Top Shelf

Pat, Willie and Sydney

by Chris Aaland

While pondering mortality too much recently, I found myself staring morality squarely in its face. At my stepmother Pat’s funeral last Friday in Colorado Springs (she suffered a massive stroke on Dec. 23 and died three days later), the pastor who officiated the service at a generic, nondenominational mausoleum preached fire and brimstone and refused to let my sister incorporate Willie Nelson’s “Angels Flying too Close to the Ground” into a slide show. He told Kristen that he didn’t like what Willie stood for. Kristen made the wise choice to not inform me of this until after the pastor had left the building. Good call: I would have probably punched the guy. Pat loved Willie and all that he stood for … and everyone in that room — except for the smug, holy hired gun — loved Pat.

Local favorites The Supersuckers make two apperances this week: Saturday in Pagosa at the Outlaw Snowdown and Wednesday in Durango at the Abbey

Upon return to Durango, I found myself perusing local, national and international blogs about the Sydney Spies yearbook controversy. I wasn’t bothered by Spies’ photos. Let’s face it: kids will be kids. For whatever reason, I thought sporting mid-‘80s perm and a tweed jacket while palming a basketball in front of a bunch of hay bales made me look like the coolest guy in the West Denver suburbs. 20/20 hindsight made these pics look silly as soon as they arrived from the studio.

Nor was I upset with the reaction of the 9R administration. For the past 20 years, I’ve worked at a college that has dealt with more than its share of academic freedom and First Amendment controversies. These folks have tough calls to make, with the wellness of their entire student body often outweighing those of individuals.

No, what irked me were the conservative bloggers who questioned the morality of Spies and her parents, reverting to sexual stereotypes, homophobia and “Christian values” to paint this family as Public Enemy No. 1. Give me a break. An 18-year-old just wanted a glamour shot to be remembered by. Her parents no doubt love her as much as any of us love our children.

So I’ll throw biblical verse back at that Colorado Springs preacher and the holier-than-thou bloggers out there. To paraphrase John 8:7, let him without sin cast the first stone.

So drink, dance and make merry, ye fellow heathens. It’s a busy week.

The Infamous Stringdusters make their annual trek to the Community Concert Hall at 7 p.m. tonight (Thurs., Jan. 12), when they play a twin bill that includes Elephant Revival. The ‘Dusters ride into town on the heels of the release of an excellent new album, “We’ll Do It Live.” The band’s first live album succeeds in capturing their raw energy and musical chops, much more so than the past few studio efforts did. Longtime favorites like “Fork in the Road” and “No More to Leave You Behind” become more powerful, while covers of John Hartford, Danny Barnes and Benny “Burle” Galloway pepper the set. Elephant Revival, an up-and-coming neo-acoustic quintet that labels its music as “transcendental folk,” is an added treat. Instruments like the djembe, musical saw, washboard and viola augment traditional folk and bluegrass sounds.

**Provided material:**
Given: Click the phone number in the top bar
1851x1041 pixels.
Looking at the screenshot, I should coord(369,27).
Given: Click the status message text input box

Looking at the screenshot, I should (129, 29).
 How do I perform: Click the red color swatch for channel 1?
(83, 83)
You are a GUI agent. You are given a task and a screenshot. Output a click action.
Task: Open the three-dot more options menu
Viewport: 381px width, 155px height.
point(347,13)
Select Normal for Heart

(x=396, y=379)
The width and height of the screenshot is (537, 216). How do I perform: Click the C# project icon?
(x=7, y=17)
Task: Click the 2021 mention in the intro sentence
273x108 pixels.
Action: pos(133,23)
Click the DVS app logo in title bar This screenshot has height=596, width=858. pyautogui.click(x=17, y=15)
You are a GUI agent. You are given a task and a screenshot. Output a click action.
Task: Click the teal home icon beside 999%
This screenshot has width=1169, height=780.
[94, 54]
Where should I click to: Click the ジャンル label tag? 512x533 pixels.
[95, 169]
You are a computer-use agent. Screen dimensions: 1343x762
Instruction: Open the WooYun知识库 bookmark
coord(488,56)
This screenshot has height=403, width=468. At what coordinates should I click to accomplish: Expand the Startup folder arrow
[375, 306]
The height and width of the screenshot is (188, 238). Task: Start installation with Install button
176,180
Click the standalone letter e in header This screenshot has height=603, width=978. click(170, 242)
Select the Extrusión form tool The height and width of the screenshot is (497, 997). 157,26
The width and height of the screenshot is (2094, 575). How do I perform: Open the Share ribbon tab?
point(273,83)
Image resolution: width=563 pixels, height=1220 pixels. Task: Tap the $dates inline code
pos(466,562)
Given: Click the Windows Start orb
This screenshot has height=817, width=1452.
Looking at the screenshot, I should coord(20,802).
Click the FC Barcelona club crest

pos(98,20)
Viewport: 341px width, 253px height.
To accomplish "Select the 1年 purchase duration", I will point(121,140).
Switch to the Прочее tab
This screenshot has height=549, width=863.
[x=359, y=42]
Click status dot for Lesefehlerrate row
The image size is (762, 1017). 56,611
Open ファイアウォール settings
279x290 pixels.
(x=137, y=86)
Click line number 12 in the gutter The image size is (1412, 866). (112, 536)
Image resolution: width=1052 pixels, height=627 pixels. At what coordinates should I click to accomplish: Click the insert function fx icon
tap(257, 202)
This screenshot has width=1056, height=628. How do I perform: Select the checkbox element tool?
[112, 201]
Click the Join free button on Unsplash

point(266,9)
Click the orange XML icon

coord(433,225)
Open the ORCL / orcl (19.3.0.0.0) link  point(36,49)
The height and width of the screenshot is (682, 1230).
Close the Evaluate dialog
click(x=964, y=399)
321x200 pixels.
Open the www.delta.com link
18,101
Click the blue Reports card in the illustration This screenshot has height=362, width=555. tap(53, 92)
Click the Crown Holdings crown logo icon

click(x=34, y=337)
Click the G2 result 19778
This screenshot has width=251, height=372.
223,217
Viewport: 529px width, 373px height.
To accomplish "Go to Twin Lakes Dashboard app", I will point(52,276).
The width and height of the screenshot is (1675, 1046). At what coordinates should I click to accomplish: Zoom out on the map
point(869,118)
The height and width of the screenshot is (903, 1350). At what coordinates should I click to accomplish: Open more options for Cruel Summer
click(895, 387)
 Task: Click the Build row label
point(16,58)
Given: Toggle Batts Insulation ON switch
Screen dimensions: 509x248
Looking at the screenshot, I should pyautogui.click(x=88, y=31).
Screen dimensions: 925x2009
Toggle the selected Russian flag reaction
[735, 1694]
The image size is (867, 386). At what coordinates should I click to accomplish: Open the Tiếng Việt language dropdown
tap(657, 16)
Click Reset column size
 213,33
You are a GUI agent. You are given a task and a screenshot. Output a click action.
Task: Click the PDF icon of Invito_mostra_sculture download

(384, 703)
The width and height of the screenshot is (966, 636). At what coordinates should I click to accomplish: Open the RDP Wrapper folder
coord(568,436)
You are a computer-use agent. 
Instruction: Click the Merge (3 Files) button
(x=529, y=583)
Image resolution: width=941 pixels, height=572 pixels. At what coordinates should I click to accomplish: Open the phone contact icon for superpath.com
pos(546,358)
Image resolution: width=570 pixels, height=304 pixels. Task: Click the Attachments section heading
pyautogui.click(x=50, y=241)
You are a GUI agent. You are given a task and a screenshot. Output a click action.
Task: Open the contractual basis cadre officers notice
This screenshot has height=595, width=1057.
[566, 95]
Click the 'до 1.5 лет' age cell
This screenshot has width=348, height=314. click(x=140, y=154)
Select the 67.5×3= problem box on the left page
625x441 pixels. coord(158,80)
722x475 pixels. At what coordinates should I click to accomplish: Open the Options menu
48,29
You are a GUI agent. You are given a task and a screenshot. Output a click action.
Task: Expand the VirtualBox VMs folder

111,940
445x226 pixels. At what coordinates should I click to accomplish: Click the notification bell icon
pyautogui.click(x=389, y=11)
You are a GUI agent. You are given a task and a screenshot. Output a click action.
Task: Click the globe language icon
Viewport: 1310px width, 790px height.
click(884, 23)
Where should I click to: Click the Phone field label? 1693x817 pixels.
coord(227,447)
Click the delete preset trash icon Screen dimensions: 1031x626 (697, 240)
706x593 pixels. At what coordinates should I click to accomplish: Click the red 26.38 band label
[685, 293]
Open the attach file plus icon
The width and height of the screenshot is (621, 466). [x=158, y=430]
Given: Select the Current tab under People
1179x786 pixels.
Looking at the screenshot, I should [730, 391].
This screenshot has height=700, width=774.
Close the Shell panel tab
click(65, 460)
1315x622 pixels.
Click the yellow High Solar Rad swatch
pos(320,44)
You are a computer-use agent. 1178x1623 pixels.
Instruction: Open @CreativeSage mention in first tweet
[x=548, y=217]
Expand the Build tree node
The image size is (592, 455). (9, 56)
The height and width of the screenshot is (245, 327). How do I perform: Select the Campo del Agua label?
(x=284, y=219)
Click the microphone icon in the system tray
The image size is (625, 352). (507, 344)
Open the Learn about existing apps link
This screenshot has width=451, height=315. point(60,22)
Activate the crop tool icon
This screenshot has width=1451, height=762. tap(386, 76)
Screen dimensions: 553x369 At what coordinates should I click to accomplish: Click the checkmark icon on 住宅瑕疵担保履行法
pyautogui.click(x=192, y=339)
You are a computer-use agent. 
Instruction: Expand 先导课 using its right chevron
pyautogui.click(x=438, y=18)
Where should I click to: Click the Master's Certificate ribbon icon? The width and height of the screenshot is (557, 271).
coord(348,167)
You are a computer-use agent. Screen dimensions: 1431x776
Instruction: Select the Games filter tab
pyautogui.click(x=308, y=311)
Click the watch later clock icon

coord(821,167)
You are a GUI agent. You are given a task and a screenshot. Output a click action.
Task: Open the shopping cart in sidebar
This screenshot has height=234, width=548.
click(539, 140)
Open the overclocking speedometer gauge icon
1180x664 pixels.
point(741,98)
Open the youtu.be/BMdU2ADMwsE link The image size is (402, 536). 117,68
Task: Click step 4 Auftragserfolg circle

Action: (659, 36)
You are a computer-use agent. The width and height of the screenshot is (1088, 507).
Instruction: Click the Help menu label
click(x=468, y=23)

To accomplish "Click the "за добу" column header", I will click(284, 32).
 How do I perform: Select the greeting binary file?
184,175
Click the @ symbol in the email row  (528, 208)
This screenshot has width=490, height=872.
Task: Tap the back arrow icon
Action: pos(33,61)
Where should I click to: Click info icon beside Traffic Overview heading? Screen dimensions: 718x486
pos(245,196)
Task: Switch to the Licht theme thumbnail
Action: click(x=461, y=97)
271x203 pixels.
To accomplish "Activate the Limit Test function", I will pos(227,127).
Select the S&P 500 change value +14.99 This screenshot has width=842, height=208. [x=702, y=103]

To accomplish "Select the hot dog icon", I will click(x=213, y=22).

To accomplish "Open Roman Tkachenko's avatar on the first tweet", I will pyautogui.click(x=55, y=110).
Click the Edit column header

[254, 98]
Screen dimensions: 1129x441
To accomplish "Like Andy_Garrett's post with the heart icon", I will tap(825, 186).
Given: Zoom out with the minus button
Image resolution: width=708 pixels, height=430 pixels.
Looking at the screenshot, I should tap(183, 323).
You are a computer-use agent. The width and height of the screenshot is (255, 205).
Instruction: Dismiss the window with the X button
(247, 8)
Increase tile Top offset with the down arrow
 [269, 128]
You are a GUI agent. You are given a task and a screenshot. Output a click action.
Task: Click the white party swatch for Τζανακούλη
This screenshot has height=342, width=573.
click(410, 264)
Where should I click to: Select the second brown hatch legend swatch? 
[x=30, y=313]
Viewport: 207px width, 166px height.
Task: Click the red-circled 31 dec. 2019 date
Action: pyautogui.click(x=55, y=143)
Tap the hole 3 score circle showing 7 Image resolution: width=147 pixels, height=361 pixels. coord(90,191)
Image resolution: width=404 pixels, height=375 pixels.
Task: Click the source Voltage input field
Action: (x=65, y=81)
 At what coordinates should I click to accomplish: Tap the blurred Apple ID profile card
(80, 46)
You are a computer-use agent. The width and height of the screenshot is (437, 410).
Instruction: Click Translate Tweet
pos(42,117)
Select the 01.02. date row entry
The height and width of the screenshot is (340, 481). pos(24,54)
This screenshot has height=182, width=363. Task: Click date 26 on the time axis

**Exercise prompt:** Write the next part of the Top Shelf column, picking up right after its last sentence. Nothing in the listing matters here.

**Final result:**
Dance returns to the Community Concert Hall at 7 p.m. Tuesday in the form of the Pilobolus Dance Theatre. After more than 40 years, Pilobolus remains a major American dance company of international influence. With its unique vision of modern dance, this troupe stretches the boundaries of human movement with a dazzling mix of humor, intelligence, physical invention and raw athleticism. And they’re named for a sun-loving fungus that, when ripe, blasts off its sporangium with incredible force that accelerates from zero to 45 MPH. Groovy.

It’s one busy week at the Abbey Theatre, as it celebrates its third anniversary under current ownership. No doubt the highlight is a Wednesday gig pairing the Supersuckers with Reverend Horton Heat. The former forged an in-your-face sound 20 years ago by fusing punk, metal and country influences through Eddie Spaghetti’s irreverent vocals and Dan “Thunder” Bolton’s minimalist raw guitar power. The latter took classic rockabilly, roughed it up with punk and polished it ever-so-slightly with elements of Western swing. Like Spaghetti, guitarist/vocalist Jim Heath is among the most charismatic frontmen in alt-country.

Also on the Abbey’s schedule are local newgrass heroes Waiting on Trail (Friday), hip-hop pioneers Nappy Roots (Saturday) and the deliciously greasy Southern rock of the Statesboro Review (Tuesday).

Pagosa Springs hosts the inaugural Outlaw Snowdown alt-country festival Friday through Sunday. The three-day event will feature some of the genre’s heavy-hitters performing on the Town Park main stage (in a heated tent) from 5- 10 p.m. each night. Additionally, attendees can catch après-ski sets at Kip’s from 3-5 and keep the party going at the Bear Creek Saloon — the official after-party HQ of the Outlaw Snowdown — after the show each night. Saturday (the Supersuckers, Lydia Loveless) and Sunday (Band of Heathens, Elizabeth Cook) are the biggest nights.

Bret Mosley & the Guns are back at the Summit at 10 p.m. tonight. Mosley blends the most raw and real elements of Delta blues, roots rock, folk, funk and rap into a cohesive and lively sound. The Summit’s weekend slate also includes an Erik Kiefer happy hour from 6-9 p.m. Friday, 2011 DMC world champion DJ Vajra at 10 p.m. Friday, Rupnow & friends from 6-9 p.m. Saturday and Jack Ten High at 10 p.m. Saturday.

Moe’s events this week include Saturday’s MDS Fresh Jams, which features new, underground Chicago juke music as spun by Michael Dark, Benjamin K, DJ Treazon and DJ Ralphsta. Appropriate dress is suggested. Moe’s is also giving away a big screen HDTV in a beer pong tournament tonight.

Elsewhere: Old North State brings its bluegrass/folk mix to tonight’s Ska-B-Q at the World Headquarters in Bodo Park from 5-7 p.m.; Black Velvet boogies down at El Rancho from 5-8 p.m. Friday; the Jelly Belly Boogie Band is back at the pride of Gem Village, the Billy Goat Saloon, at 8 p.m. Friday; and the Miserabillies countrify the Lost Dog from 5-7 p.m. Sunday.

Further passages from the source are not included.